For the poorest countries, which emit the least carbon, climate adaptation is vitally important. Yesterday, I joined the presidents of Central America to discuss the devastating hurricanes and flooding there and our crisis response.

I’ve been very pleased to see the progress the G20 has made on debt transparency and debt relief. These are important, positive steps for development, and I’ve been glad to see constructive responses from major creditors. President Xi’s commitments and last week’s announcements are helpful and welcome. Debt reduction and transparency will enable productive investment, a key to achieving an earlier, stronger and more lasting recovery. Of course, more needs to be done in this regard, as noted by Presidents Putin and von der Layen and others here today.

The debt challenges are becoming more frequent, including in Chad, Angola, Ethiopia and Zambia where, in the absence of more permanent debt relief, the poverty outlook remains bleak. We need to guard against doing too little now, and then suffering disorderly defaults and repeated debt restructurings as in the 1980s.

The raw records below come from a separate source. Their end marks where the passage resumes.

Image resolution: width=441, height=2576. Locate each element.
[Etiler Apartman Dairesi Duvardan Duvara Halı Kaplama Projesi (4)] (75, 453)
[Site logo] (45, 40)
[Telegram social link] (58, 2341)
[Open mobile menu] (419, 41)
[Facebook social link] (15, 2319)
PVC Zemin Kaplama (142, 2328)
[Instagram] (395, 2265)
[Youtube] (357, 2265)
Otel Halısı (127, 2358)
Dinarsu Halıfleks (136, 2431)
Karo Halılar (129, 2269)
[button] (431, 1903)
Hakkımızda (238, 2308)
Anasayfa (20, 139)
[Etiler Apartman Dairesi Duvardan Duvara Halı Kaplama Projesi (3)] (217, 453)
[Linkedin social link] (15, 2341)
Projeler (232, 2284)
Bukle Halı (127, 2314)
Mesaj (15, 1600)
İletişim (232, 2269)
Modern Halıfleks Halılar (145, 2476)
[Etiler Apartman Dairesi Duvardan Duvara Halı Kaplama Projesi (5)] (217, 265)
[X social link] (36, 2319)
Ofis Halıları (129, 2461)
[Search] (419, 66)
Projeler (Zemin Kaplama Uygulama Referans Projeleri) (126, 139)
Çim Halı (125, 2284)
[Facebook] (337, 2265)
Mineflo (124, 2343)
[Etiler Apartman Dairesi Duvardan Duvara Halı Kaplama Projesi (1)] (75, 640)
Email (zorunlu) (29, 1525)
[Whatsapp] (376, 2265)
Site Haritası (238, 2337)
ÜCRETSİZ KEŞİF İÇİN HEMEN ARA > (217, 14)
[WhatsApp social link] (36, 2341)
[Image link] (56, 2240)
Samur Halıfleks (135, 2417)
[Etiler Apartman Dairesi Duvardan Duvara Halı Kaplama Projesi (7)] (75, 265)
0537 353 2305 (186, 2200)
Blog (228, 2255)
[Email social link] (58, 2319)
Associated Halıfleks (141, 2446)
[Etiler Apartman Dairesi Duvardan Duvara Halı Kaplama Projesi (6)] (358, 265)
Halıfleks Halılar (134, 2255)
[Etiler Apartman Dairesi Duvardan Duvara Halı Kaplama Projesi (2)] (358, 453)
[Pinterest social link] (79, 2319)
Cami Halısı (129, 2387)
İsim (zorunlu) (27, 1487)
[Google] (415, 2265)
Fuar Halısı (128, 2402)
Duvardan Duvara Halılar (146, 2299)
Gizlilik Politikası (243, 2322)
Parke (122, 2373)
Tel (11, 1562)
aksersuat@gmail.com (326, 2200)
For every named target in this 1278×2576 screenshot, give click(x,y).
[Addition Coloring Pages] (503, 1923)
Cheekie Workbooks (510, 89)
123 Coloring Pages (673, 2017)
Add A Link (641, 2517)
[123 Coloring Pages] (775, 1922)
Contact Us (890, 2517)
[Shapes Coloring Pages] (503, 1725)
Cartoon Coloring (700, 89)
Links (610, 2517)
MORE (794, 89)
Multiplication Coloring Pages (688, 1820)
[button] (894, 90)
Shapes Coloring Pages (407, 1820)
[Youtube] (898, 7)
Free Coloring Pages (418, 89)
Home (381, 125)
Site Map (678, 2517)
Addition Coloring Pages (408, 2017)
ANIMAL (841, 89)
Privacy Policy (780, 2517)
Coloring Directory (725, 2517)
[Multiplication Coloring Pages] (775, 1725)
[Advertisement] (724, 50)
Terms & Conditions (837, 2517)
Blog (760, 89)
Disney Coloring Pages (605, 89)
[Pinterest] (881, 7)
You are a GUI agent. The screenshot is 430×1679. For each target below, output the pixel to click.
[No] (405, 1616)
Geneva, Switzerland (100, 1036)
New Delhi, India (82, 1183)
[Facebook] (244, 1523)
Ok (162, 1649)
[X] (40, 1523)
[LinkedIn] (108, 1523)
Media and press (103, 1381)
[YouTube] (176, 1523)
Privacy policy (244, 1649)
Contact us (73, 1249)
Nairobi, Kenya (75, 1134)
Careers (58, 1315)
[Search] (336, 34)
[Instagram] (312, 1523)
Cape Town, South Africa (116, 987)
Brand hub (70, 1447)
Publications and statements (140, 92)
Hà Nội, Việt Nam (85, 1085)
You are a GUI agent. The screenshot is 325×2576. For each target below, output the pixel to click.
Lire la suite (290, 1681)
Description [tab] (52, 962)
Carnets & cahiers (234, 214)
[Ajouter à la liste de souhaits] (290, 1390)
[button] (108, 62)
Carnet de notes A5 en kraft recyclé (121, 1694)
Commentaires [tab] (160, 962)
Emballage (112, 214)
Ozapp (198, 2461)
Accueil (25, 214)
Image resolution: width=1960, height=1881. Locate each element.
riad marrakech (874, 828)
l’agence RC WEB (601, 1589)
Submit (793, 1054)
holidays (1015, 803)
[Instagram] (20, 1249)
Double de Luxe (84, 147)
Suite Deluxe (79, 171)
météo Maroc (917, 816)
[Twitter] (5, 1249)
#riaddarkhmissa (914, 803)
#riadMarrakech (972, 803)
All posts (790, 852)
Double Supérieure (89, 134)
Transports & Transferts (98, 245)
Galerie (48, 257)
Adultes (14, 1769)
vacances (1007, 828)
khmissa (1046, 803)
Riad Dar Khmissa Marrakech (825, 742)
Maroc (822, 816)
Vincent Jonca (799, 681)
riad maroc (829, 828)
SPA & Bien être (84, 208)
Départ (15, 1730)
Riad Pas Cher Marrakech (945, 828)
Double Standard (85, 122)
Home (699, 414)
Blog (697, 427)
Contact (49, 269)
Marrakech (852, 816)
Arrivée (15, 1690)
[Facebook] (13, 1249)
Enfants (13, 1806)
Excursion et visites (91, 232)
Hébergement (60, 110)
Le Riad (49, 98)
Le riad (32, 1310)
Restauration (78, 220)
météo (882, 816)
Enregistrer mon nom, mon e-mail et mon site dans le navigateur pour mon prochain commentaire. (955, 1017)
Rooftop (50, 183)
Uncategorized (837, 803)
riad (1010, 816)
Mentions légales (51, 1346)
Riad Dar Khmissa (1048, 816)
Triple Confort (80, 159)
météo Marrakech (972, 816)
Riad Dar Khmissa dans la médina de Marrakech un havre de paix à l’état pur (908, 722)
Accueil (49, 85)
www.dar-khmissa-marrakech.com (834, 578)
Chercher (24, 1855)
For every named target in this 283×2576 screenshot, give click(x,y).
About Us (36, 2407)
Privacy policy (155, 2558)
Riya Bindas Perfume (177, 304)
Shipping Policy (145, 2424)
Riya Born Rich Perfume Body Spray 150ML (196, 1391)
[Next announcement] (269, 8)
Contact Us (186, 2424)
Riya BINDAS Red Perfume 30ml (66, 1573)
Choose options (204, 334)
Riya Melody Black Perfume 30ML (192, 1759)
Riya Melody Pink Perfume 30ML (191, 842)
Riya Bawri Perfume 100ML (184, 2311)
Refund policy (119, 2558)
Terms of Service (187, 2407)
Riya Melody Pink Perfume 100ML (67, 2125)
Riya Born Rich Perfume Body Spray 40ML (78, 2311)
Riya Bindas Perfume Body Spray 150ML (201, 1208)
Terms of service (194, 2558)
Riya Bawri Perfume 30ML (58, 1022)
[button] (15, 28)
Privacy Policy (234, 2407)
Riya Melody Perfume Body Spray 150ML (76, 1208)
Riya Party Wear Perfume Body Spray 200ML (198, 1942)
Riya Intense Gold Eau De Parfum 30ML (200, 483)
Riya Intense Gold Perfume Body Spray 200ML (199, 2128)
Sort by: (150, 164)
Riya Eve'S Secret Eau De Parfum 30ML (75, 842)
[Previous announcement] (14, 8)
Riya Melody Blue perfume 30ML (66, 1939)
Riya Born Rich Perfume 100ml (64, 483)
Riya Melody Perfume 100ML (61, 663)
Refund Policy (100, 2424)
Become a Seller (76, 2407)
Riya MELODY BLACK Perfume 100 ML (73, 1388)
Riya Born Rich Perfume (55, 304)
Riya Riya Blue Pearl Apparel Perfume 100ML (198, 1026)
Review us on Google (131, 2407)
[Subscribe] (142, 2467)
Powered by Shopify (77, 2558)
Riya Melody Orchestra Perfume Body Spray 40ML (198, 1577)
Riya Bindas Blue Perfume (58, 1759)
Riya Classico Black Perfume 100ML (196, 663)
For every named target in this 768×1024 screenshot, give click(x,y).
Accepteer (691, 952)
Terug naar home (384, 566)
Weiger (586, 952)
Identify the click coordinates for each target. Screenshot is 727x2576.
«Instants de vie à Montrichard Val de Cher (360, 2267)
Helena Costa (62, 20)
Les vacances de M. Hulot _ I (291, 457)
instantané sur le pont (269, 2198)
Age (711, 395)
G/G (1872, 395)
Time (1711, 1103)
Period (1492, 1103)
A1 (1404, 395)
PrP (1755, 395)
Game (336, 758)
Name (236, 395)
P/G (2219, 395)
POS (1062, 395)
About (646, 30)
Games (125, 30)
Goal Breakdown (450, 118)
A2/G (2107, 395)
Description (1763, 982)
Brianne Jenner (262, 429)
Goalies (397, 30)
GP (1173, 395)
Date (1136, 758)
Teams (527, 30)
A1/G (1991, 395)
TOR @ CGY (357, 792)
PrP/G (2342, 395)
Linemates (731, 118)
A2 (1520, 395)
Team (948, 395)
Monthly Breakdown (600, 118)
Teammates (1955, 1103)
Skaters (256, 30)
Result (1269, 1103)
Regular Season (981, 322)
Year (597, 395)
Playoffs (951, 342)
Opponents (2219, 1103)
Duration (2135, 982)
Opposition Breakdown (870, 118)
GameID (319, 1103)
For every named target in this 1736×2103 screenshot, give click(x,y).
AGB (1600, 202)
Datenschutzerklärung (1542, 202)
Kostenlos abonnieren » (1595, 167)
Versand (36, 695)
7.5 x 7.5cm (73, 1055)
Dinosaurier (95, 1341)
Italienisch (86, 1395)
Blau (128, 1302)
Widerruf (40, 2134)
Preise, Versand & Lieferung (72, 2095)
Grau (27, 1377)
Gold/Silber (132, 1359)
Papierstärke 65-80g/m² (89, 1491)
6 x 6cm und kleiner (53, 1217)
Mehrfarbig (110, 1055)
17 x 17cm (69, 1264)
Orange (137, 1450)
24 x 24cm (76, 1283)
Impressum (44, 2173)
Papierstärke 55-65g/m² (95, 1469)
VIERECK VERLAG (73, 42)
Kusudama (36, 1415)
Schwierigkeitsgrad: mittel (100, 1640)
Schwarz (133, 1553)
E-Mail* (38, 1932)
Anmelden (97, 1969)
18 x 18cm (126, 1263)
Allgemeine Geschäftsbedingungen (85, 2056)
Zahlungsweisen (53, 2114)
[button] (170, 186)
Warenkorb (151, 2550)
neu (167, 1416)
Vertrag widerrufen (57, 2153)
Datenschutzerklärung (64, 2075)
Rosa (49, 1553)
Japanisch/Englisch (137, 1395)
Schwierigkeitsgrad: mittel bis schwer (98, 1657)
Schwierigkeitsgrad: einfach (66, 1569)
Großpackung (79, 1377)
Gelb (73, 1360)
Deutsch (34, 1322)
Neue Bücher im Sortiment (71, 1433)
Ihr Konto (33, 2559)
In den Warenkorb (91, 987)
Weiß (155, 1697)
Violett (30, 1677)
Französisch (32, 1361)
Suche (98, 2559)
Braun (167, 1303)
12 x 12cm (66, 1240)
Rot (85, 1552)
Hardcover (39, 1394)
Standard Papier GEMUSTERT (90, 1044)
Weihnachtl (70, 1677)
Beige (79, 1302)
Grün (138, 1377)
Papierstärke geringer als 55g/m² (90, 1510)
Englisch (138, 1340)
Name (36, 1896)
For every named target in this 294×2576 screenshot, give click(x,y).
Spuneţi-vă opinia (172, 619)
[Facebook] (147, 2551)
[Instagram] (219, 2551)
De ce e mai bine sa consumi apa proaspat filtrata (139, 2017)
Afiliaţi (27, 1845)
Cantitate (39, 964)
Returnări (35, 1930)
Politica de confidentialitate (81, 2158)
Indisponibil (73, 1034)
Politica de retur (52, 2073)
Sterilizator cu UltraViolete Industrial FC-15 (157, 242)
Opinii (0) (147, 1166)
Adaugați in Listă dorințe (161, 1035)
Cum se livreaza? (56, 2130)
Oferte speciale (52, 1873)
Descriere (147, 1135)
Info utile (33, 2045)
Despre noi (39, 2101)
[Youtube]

We’re working closely with you on FCV situations including the Sahel, Somalia, Lebanon, Gaza and the West Bank, and many others. In Sudan, I’m hopeful that arrears clearance can move quickly. This is made even more urgent by the refugee inflow from Ethiopia, and would allow substantial World Bank funding to begin flowing almost immediately.

Despite these challenges, there’s cause for optimism. As Prime Minister Morrison just reminded us, tomorrow can be better than today.  The recent news on vaccines is promising. And this once-in-a-century crisis has demonstrated why history doesn’t exactly repeat itself—because humankind does learn from its mistakes. The inequality of the impact has been tragic, but we can shorten the downturn and build a strong foundation that can lift all countries and all people. Thank you very much to our Saudi hosts for your G20 work this year, and we look forward to supporting further progress during the Italian G20 next year.